Cela nécessitera que l'on développe de nouvelles compétences. Cela nécessitera également, comme nous l'avons fait sur l'usine de Rennes, que l'on se lance, avec un état d'esprit ouvert, dans de nouvelles fabrications. Ainsi, à Rennes, nous avons commencé à fabriquer, avec notre partenaire Bolloré, des véhicules électriques. Bien sûr, nous avons dû essuyer les quolibets de ceux qui ont critiqué la faiblesse des volumes produits. Mais il faut commencer par apprendre la technologie et les nouveaux process avant de songer à se développer. À l'inverse, on nous critiquerait tout autant si on ne développait pas en France les nouvelles technologies de demain. Commençons donc par le début. C'est la raison pour laquelle je compte sur votre soutien pour gérer cette transition.

J'en viens aux questions. Est-ce que « Push to Pass » est le plan qui doit libérer l'énergie et le plein potentiel du groupe PSA ? Oui, trois fois oui.

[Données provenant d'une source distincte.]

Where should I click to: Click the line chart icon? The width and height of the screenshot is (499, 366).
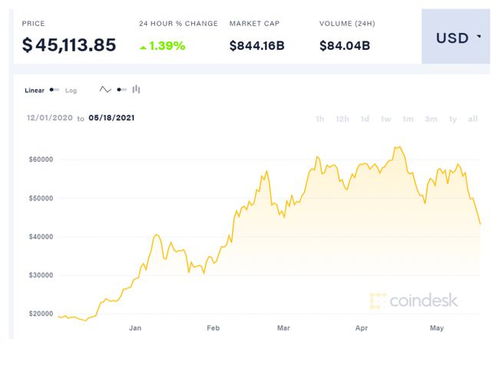(x=105, y=89)
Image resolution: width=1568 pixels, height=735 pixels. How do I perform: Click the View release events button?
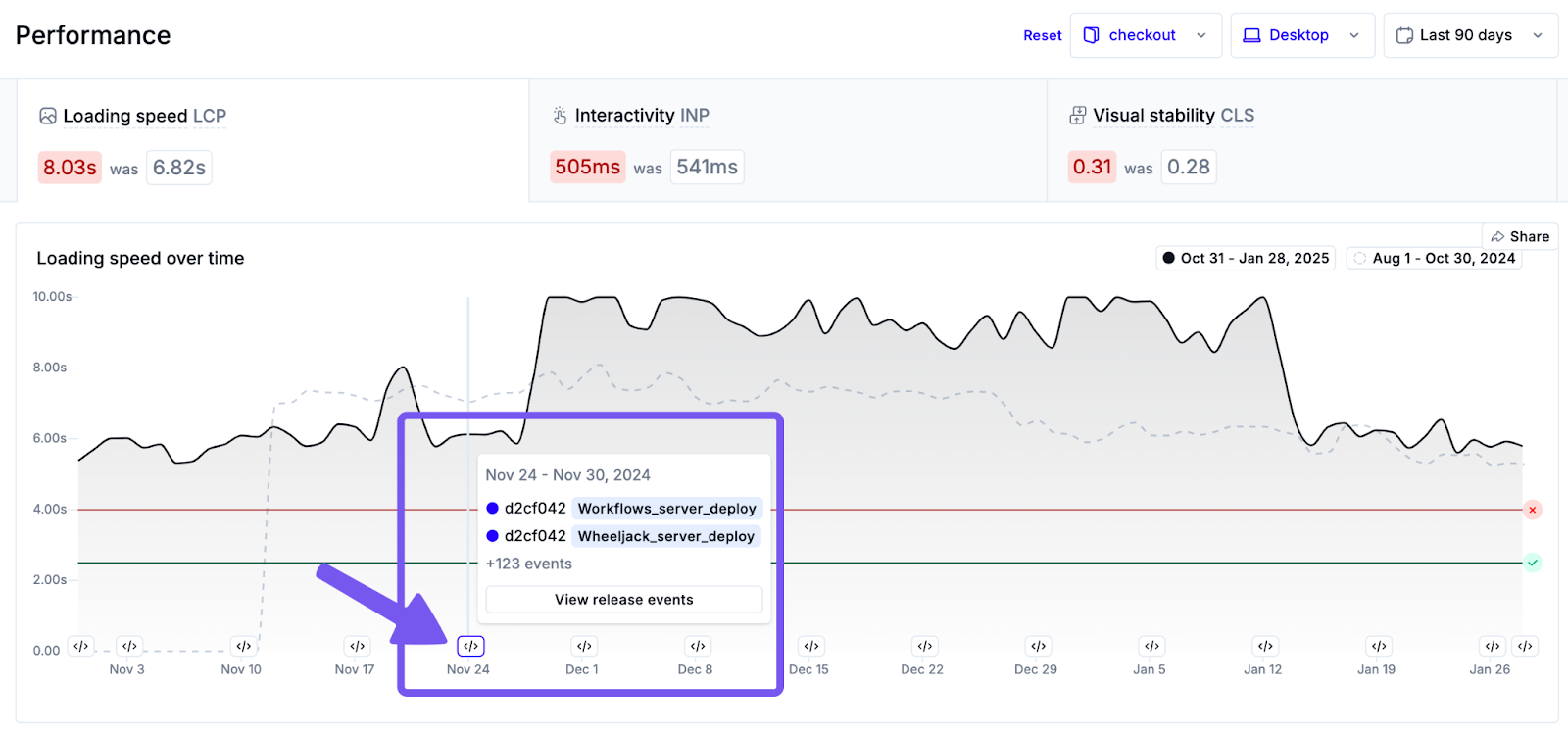(624, 600)

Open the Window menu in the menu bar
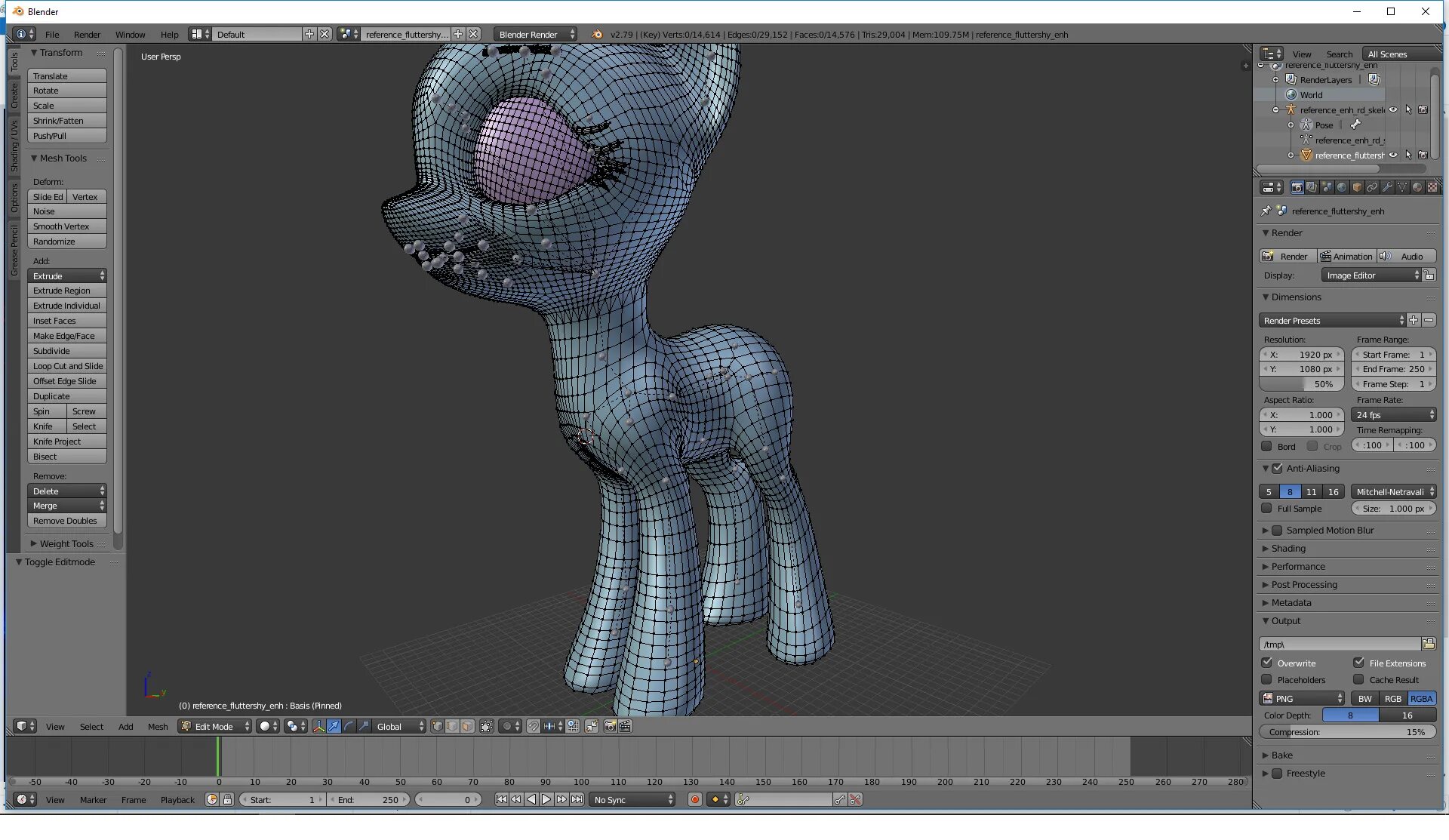point(130,33)
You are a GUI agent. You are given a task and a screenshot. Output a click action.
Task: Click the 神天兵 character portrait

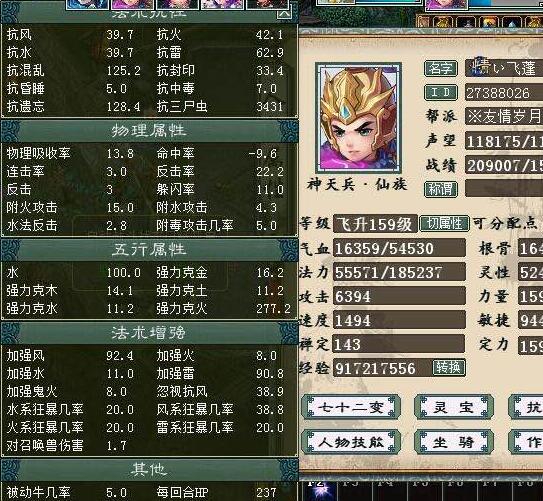tap(358, 117)
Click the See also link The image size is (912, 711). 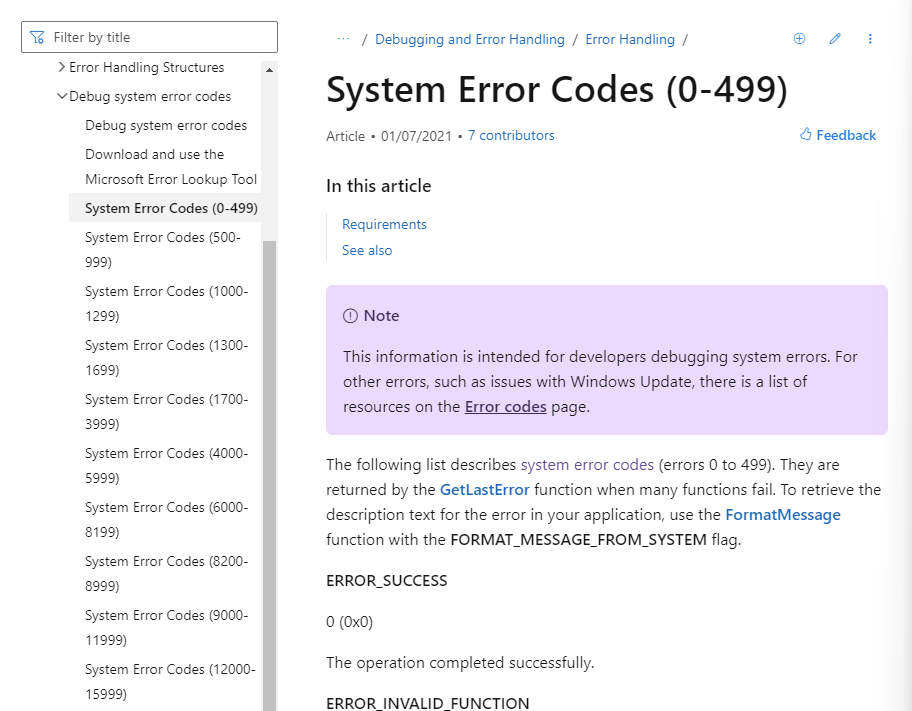pos(367,251)
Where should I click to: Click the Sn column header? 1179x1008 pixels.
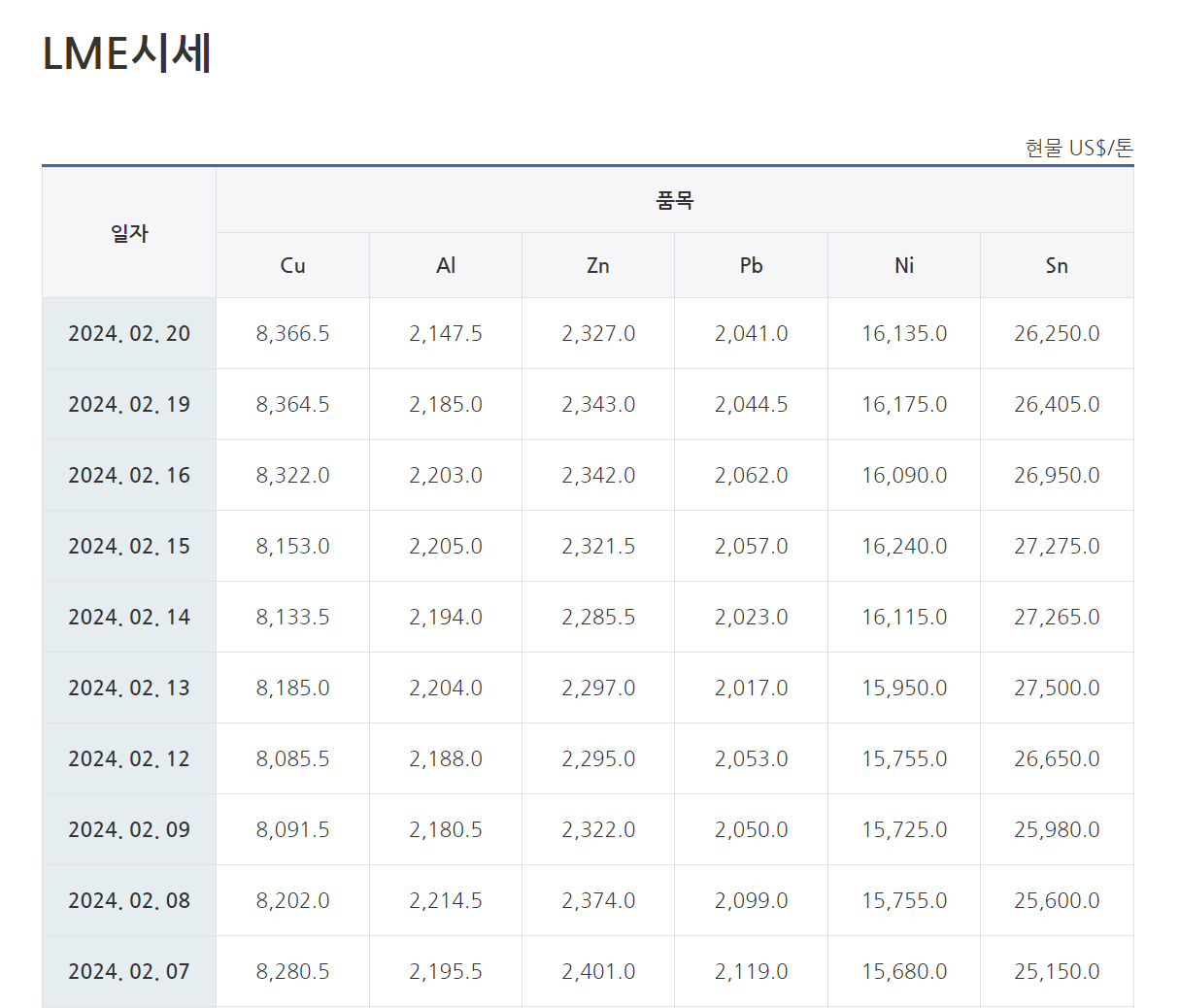click(1057, 265)
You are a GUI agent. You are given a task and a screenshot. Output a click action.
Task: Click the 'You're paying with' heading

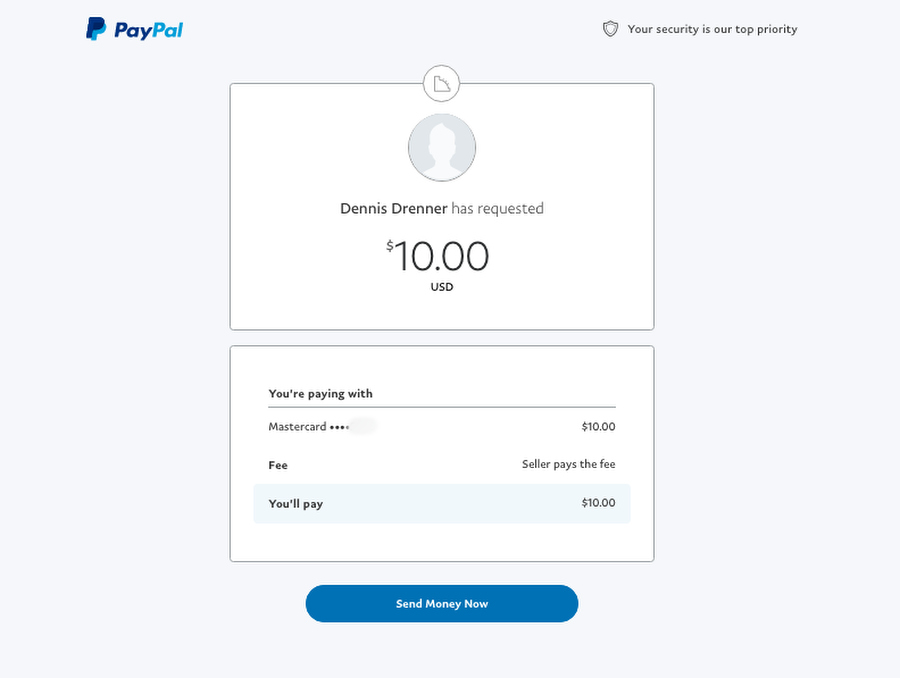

C'est bien le but de ce plan.

J'avoue que je ne connaissais pas le cas de Taïwan. Je m'en excuse auprès de vous et je vais m'empresser de l'étudier.

Est-ce que la vraie révolution est celle du véhicule connecté et du véhicule autonome ? Dans tous les cas, sur le véhicule autonome, je vous assure que l'on fera ce qu'il faut pour rester dans le peloton de tête, comme nous le sommes aujourd'hui. Car nous n'avons pas fini de tout découvrir.

J'ajoute que nous ne partageons pas, avec tout le respect que nous avons pour cette entreprise, le point de vue de Google selon lequel il faudrait passer « one shot », directement, au véhicule totalement autonome. C'est une question de sécurité. La technologie est extrêmement complexe et pointue, et l'on ne peut pas passer de zéro à 100 % d'autonomie sans avoir consolidé les étapes intermédiaires de l'assistance à la conduite, qui permettent de garantir à tout instant au consommateur une sécurité absolue dans l'usage du véhicule. Nous préférons y aller suivant un road map que vous connaissez sûrement déjà : 2016, 2018, 2021. Nous prévoyons trois étapes d'assistance progressive à la conduite pour arriver à ce niveau.

Monsieur Barbier, est-ce que le temps d'utilisation du véhicule est inférieur à 15 % ? Selon les start-up californiennes qui font de l'auto-partage, il ne dépasserait pas 5 %.